> _SUPPLIED TEXT_:
If you wish to repeatedly use the same parameters for multiple runs, rather than specifying each flag in the command, you can specify these in a params file.

Pipeline settings can be provided in a yaml or json file via -params-file <file>.

Warning

Do not use -c <file> to specify parameters as this will result in errors. Custom config files specified with -c must only be used for tuning process resource specifications, other infrastructural tweaks (such as output directories), or module arguments (args).

The above pipeline run specified with a params file in yaml format:

nextflow run nf-core/multiplesequencealign -profile docker -params-file params.yaml

with params.yaml containing:

input: './samplesheet.csv'
tools: "./toolsheet.csv"
outdir: './results/'
<...>

You can also generate such YAML/JSON files via nf-core/launch.

Updating the pipeline

When you run the above command, Nextflow automatically pulls the pipeline code from GitHub and stores it as a cached version. When running the pipeline after this, it will always use the cached version if available - even if the pipeline has been updated since. To make sure that you’re running the latest version of the pipeline, make sure that you regularly update the cached version of the pipeline:

nextflow pull nf-core/multiplesequencealign

Reproducibility

It is a good idea to specify a pipeline version when running the pipeline on your data. This ensures that a specific version of the pipeline code and software are used when you run your pipeline. If you keep using the same tag, you’ll be running the same version of the pipeline, even if there have been changes to the code since.

> _EXCERPTED RECORDS_:

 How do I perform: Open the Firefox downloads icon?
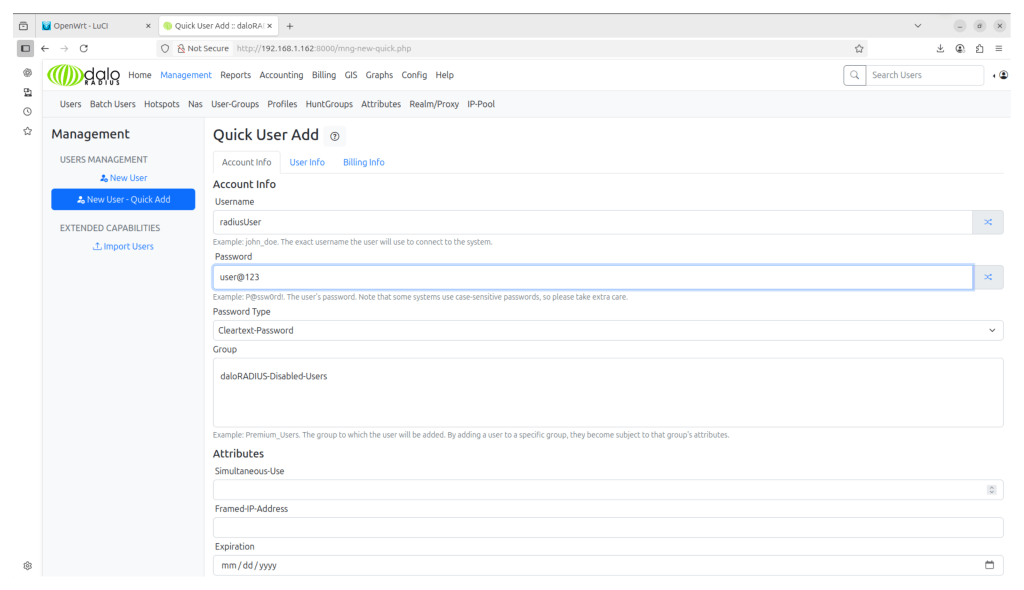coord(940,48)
* * *
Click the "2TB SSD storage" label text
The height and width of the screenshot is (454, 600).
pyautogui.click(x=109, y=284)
* * *
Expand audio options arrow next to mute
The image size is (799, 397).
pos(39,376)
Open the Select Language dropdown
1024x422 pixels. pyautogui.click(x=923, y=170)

> _INSTRUCTIONS FOR THE TASK_: Condense the text on running the nf-core/multiplesequencealign pipeline into two sentences.

> _EXERCISE ANSWER_: Parameters reused across runs can be placed in a YAML or JSON file passed with -params-file, not with -c, which is reserved for resource specifications, infrastructural tweaks, and module arguments. Because Nextflow reuses a cached copy of the pipeline, that copy should be refreshed regularly with nextflow pull, and specifying a pipeline version ensures the same code and software are used on every run.